U.N. experts tell me that, because of the way Council members are elected, there is a good chance that these countries will win seats.

The Human Rights Council is supposed to investigate human-rights abuses around the world. Its rotating member-countries are elected by the U.N.’s 193-country General Assembly, scheduled to hold a secret vote to elect 15 new Council members in October.

It wouldn’t be the first time that the Human Rights Council would include some of the bloodiest dictatorships as full-standing members.

Last year, the General Assembly elected Venezuela to the Council, ignoring the fact that dictator Nicolas Maduro’s death squads are responsible for more than 6,800 killings — most of them political — between early 2018 and mid 2019, according to the U.N.’s own High Commissioner for Human Rights, a separate agency.

Cuba, which has not held a free election in six decades, and Saudi Arabia, a repressive monarchy, have been Council members in recent years.
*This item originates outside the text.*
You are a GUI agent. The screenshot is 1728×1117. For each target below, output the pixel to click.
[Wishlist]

They were forced to take a one-year break because, under Council rules, no member can serve more than six consecutive years.

Hillel Neuer, head of the Geneva-based independent watchdog group UN Watch, told me that both Cuba and Saudi Arabia have good chances of being elected.

“They’ve never lost an election for the Council,” Neuer said. “So if the past is a guide, they win.”

This is in part because, under U.N. rules, regional blocs at the U.N. separately elect three countries each for the Council’s membership elections. Then, the General Assembly generally rubber-stamps the regional groups’ decisions and votes for their picks.

So repressive regimes generally go out of their way to win seats at the Council because they want to stop U.N. investigations into their own human rights abuses.

Typically, countries such as Cuba, Venezuela, Saudi Arabia and Russia trade favors with democratic nations. For instance, Cuba will offer to campaign for democratic countries’ seats at U.N. economic commissions — which free countries are more interested in — in exchange for democracies’ support for a Cuban seat at the Council.

According to Neuer, of UNWatch, “To defeat Cuba, Washington and its friends must encourage a Costa Rica or another friendly democracy to run, and then Washington must lobby worldwide for countries to vote for that democracy.”

Problem is, President Trump has alienated America’s traditional European allies, and the United States has lost much of its international clout since Trump withdrew from the Paris Climate Change Accord and abdicated much of the U.S. leadership on human-rights issues by embracing North Korea’s brutal dictator, Russia’s Vladimir Putin and other autocrats without criticizing their human-rights abuses.

Trump has even refused to strongly condemn Saudi Arabia’s killing of Washington Post columnist Jamal Khashoggi, which, according to U.S. intelligence agencies, was ordered from the Saudi presidential palace. Thus, in the eyes of most democracies, the Trump administration has little moral authority to lead a human rights-related campaign.

Still, the U.S. government should join with other world democracies in trying to stop new repressive regimes from joining the Council. Human-rights groups should step up their campaigns to stop this charade and to get Venezuela expelled from the Council.

A UN Watch petition named “Expel Maduro from the U.N. Human Rights Council” has already gathered more than 131,000 signatures on Change.org. It’s time to start an additional petition called: “Stop Cuba, Russia and Saudi Arabia from becoming members of the U.N. Human Rights Council.”

Let’s encourage Costa Rica or another democratic nation not currently on the Council to run against Cuba. Otherwise, the U.N.’s top human-rights body will be even more of a sham than it is now.